In the socket 775 architecture, the pins have moved from the processor and
onto the motherboard socket. This way, breaking one of the pins no longer results
in a destroyed processor but a destroyed motherboard, which is easier and cheaper
The mainboard supports Symmetric and Asymmetric Dual Channel mode and of course Single Channel access to the memory. Asymmetric Dual Channel mode is activated when two opposite channels (two yellow or two black) are populated by different capacity memories. However even Intel has admitted it offers no performance increase over Single Channel mode.
The rear panel input/output provides the following connections:
From left to right and top to bottom:
- parallel connection
- the mouse PS/2 female connection
- the keyboard connection
- two SPDIF ports
- one firewire IEEE 1394a and two USB 2.0 ports
- one gigabyte lan port and two USB 2.0
- Rear/Side/Center Speaker Out
- Line In/Line Out/Mic In
- Wireless LAN led and Antenna connection
One thing to notice here is the lack of a serial COM port. However,
if you are really in need of such a port, you can construct it yourself using
a serial COM cable from an older computer and connecting it on the available
pins located at the southeast corner of the motherboard.
The P5GD2 motherboard features 3 connectors for IDE and 8 for
Serial ATA drives. The primary connector is coloured blue and is located on
the edge of the motherboard.
As with the P5AD2-E, there's no distinct secondary controller on the motherboard.
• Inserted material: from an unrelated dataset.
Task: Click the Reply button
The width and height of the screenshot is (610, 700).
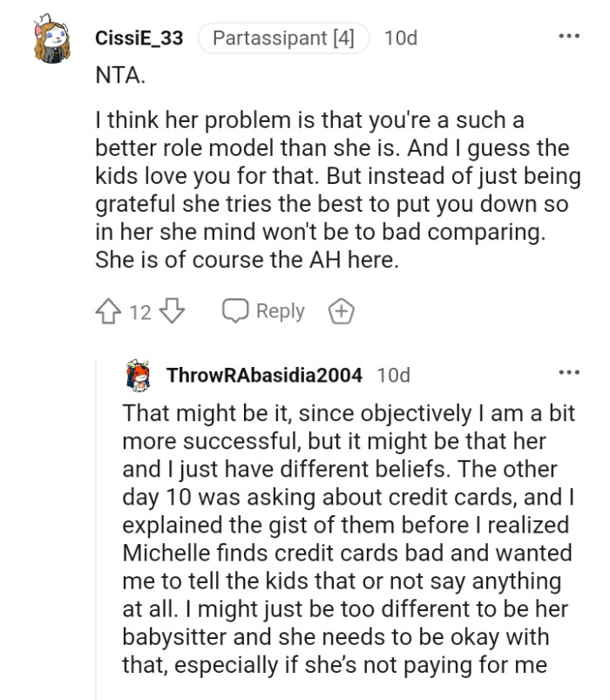Action: tap(281, 310)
Instead the RAID controller should be used to install any extra devices..
The RAID controller consists of two red connectors which can be seen in the picture below and can be
set up to form RAID 0, RAID 1 and RAID 0+1 disk arrays or even be used as a secondary IDE.
The SATA connectors are divided into two sets of four. The first
set is controlled by a Silicon Image chip and supports RAID 0, RAID 1, RAID
10 and software RAID 5.
The second set, being controlled by the ICH6 chipset on the southbridge,
is only capable of supporting RAID 0 and RAID 1 disk arrays.
Here's another point where the P5GD2 differs from the P5AD2-E.
The P5GD2 has one more PCI-Express x1 slot located in the strangest position
just above the x16 PCI-E, but one less regular PCI slot.
As currently there are no PCI-E x1 compatible hardware on the
market, having only two PCI slots might seem a problem. However, as the P5GD2
is a very rich
motherboard, it is very unlikely you'll need to use a third slot.